Although the Wi-Fi Alliance is careful to point out that WPA isn’t a standard, but instead a “specification of standards-based, interoperable security enhancements”, it looks like it might as well be one. WLAN equipment vendors are lining up behind the spec with press releases issued by Intersil, Agere, Atheros, Funk Software, and Atmel concurrent with the Wi-Fi Alliance release.
But where did WPA come from? Any why now?
The smoke-filled room
Although I’d heard almost a year ago that a solution to WLAN security was imminent, months passed with only announcements of proprietary WLAN security systems from various vendors such as Funk, Symbol, Proxim and others. These systems incorporated pieces (and variations of pieces) of 802.11i, but were all aimed at enterprise-level WLANs and required authentication servers as part of their solutions. No one seemed to be interested in solving the residential / SOHO WLAN security problem.

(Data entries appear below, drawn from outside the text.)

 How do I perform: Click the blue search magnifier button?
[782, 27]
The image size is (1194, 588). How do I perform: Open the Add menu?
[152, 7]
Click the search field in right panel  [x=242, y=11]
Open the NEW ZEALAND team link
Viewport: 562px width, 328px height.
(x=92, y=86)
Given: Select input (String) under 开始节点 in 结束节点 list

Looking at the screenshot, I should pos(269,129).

As it turns out, the suspense of waiting for the IEEE to grind through its standards process was too much for some of the WLAN chip and equipment vendors to take, and they took matters into their own hands, forming a task group. From what I can gather, this group had the IEEE and Wi-Fi Alliance’s blessing since the same companies participate in both organizations. The group gave the IEEE a way to let its standards-making process play out, while taking some of the heat off by getting a forward-compatible subset of the eventual 802.11i standard out into the market.

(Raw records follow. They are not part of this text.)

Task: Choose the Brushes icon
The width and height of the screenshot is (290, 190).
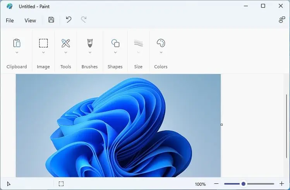Action: point(90,43)
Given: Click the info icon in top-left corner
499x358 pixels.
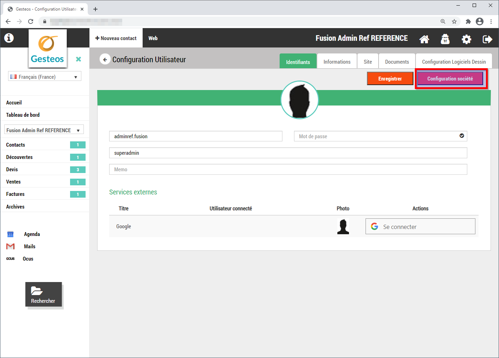Looking at the screenshot, I should coord(9,38).
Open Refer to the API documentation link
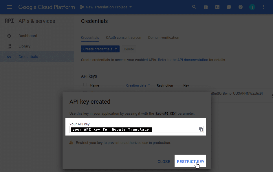273x172 pixels. click(x=183, y=60)
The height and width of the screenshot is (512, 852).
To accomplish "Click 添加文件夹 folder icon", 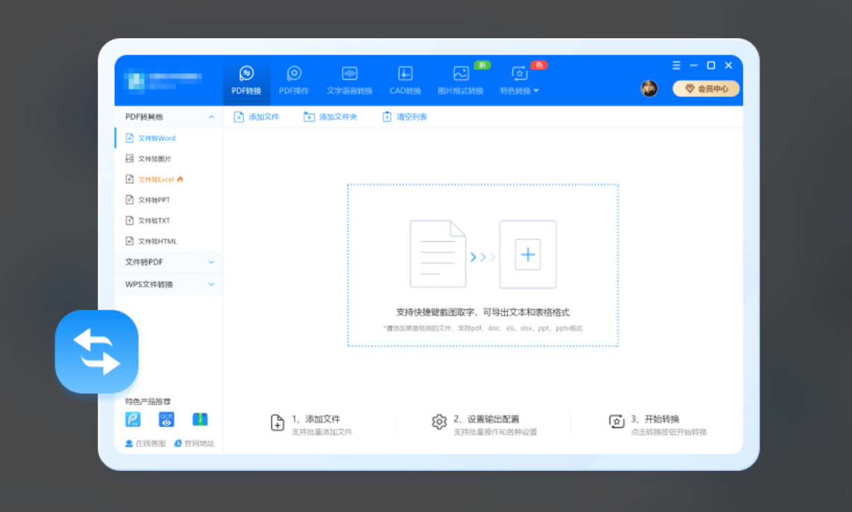I will click(x=309, y=117).
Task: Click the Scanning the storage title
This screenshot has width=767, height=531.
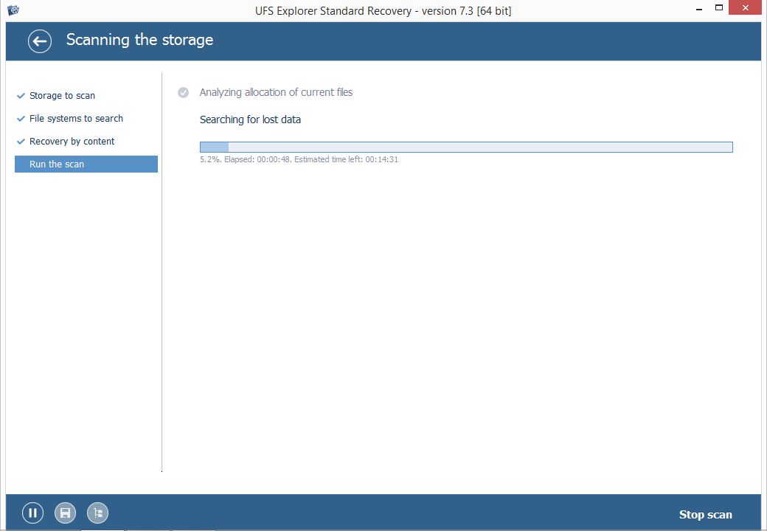Action: pos(139,40)
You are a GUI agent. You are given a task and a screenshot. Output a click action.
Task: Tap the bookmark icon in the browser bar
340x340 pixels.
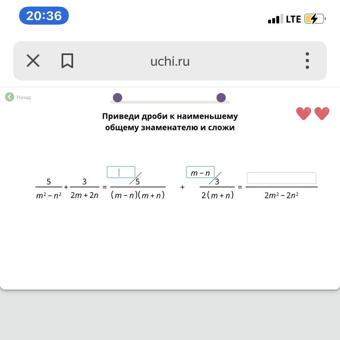click(67, 61)
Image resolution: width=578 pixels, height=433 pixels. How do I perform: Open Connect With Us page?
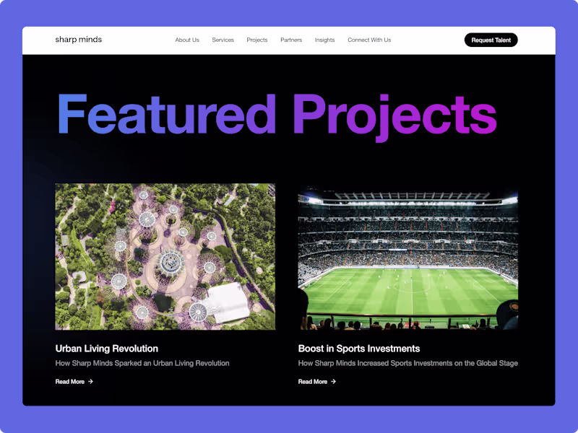(369, 40)
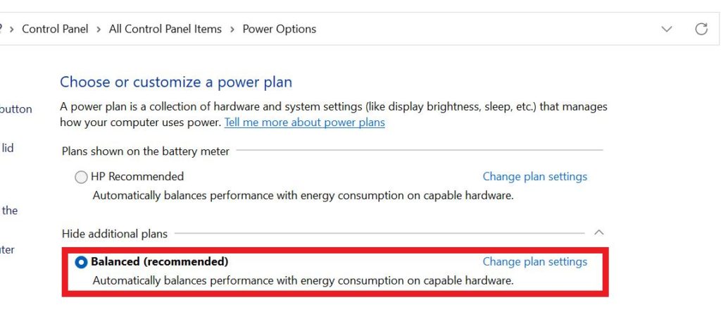Click the partially visible lid link in sidebar
Image resolution: width=721 pixels, height=319 pixels.
pyautogui.click(x=8, y=148)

As reported by eWEEK and Computerworld a few months ago, the task group came up with something that was going to be called SSN (Safe Secure Networks, or Simple Secure Network… you decide!). But SSN looks like it was only going to address the WEP weakness part of the problem by blessing and deploying a protocol called TKIP (more on this shortly). This would still have left the authentication part of the WLAN security problem to be battled out in the market among the various proprietary solutions already being sold.
However somewhere in the past month or so, the authentication piece of the puzzle fell into place by taking the 802.1x and EAP pieces from the 802.11i toolbox, and adding them to TKIP. All that remained was to come up with a catchy(?) name that had the Wi-Fi branding in it… and voila, Wi-Fi Protected Access was born!
Better than WEP
Article after article, wardrive after wardrive has documented the fact that most wireless networkers don’t enable WEP. In my opinion, this isn’t because of WEP’s infamous encryption weaknesses, but more due to the fact that there isn’t a consistent WEP administration method among WLAN products, including those that carry the Wi-Fi CERTIFIED mark. Some products require Hexadecimal codes, other accept alphanumeric “passphrases”… aaaah, don’t get me started! And forget about managing the process of changing WEP keys, even in a home-sized network, let along a corporate one!! Add in the fact that some wireless products suffer a WEP-enabled throughput reduction of up to 50%, and you can see why WEP has such a bad reputation.
To address this part of the WLAN security problem, WPA chose Temporal Key Integrity Protocol (TKIP). TKIP takes a master key (I’ll talk about where that comes from shortly) as a starting point then derives its encryption keys mathematically from the master key. TKIP then regularly changes the encryption keys so that the same encryption key is never used twice. This all happens in the background automatically, which is as it should be!
Although it’ll still be standard ol’ 64 and 128 bit WEP doing the actual encryption, TKIP goes a long way toward making WEP more effective as an encryption mechanism. It remains to be seen, however, whether TKIP will cause a throughput reduction. One of the sources I consulted for this article said that this was one of the issues that had made the 802.11i committee reluctant to release TKIP, and remains a significant obstacle for the real encryption fix, AES.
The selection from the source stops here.